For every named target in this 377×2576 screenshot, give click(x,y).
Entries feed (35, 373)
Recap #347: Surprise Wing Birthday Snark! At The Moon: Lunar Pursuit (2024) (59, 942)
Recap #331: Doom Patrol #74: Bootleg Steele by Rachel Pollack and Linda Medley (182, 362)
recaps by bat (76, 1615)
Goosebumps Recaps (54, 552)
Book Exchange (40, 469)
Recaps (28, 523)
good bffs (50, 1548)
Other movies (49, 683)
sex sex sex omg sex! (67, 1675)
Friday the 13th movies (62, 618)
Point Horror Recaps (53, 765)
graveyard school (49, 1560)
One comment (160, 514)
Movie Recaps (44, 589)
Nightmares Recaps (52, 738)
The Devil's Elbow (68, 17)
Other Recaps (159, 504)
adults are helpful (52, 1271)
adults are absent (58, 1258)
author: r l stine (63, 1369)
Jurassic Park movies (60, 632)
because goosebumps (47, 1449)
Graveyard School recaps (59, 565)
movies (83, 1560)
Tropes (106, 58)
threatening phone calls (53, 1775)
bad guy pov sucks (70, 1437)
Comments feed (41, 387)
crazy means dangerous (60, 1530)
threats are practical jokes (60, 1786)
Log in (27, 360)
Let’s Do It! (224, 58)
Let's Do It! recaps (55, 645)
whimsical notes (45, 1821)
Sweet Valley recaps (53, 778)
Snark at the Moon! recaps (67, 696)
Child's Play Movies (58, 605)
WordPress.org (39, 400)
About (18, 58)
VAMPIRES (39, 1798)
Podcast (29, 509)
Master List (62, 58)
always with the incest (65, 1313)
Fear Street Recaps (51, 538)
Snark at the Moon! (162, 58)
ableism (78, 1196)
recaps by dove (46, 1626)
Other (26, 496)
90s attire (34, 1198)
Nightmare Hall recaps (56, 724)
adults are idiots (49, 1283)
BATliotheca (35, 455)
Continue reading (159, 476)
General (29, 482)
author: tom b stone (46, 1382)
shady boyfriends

● ● ●

▶ **What to work on**
Each record above is to be reproduced word for word.

▶ **Response**
For every named target in this 377×2576 screenshot, give click(x,y).
Entries feed (35, 373)
Recap #347: Surprise Wing Birthday Snark! At The Moon: Lunar Pursuit (2024) (59, 942)
Recap #331: Doom Patrol #74: Bootleg Steele by Rachel Pollack and Linda Medley (182, 362)
recaps by bat (76, 1615)
Goosebumps Recaps (54, 552)
Book Exchange (40, 469)
Recaps (28, 523)
good bffs (50, 1548)
Other movies (49, 683)
sex sex sex omg sex! (67, 1675)
Friday the 13th movies (62, 618)
Point Horror Recaps (53, 765)
graveyard school (49, 1560)
One comment (160, 514)
Movie Recaps (44, 589)
Nightmares Recaps (52, 738)
The Devil's Elbow (68, 17)
Other Recaps (159, 504)
adults are helpful (52, 1271)
adults are absent (58, 1258)
author: r l stine (63, 1369)
Jurassic Park movies (60, 632)
because goosebumps (47, 1449)
Graveyard School recaps (59, 565)
movies (83, 1560)
Tropes (106, 58)
threatening phone calls (53, 1775)
bad guy pov sucks (70, 1437)
Comments feed (41, 387)
crazy means dangerous (60, 1530)
threats are practical jokes (60, 1786)
Log in (27, 360)
Let’s Do It! (224, 58)
Let's Do It! recaps (55, 645)
whimsical notes (45, 1821)
Sweet Valley recaps (53, 778)
Snark at the Moon! recaps (67, 696)
Child's Play Movies (58, 605)
WordPress.org (39, 400)
About (18, 58)
VAMPIRES (39, 1798)
Podcast (29, 509)
Master List (62, 58)
always with the incest (65, 1313)
Fear Street Recaps (51, 538)
Snark at the Moon! (162, 58)
ableism (78, 1196)
recaps by dove (46, 1626)
Other (26, 496)
90s attire (34, 1198)
Nightmare Hall recaps (56, 724)
adults are idiots (49, 1283)
BATliotheca (35, 455)
Continue reading (159, 476)
General (29, 482)
author: tom b stone (46, 1382)
shady boyfriends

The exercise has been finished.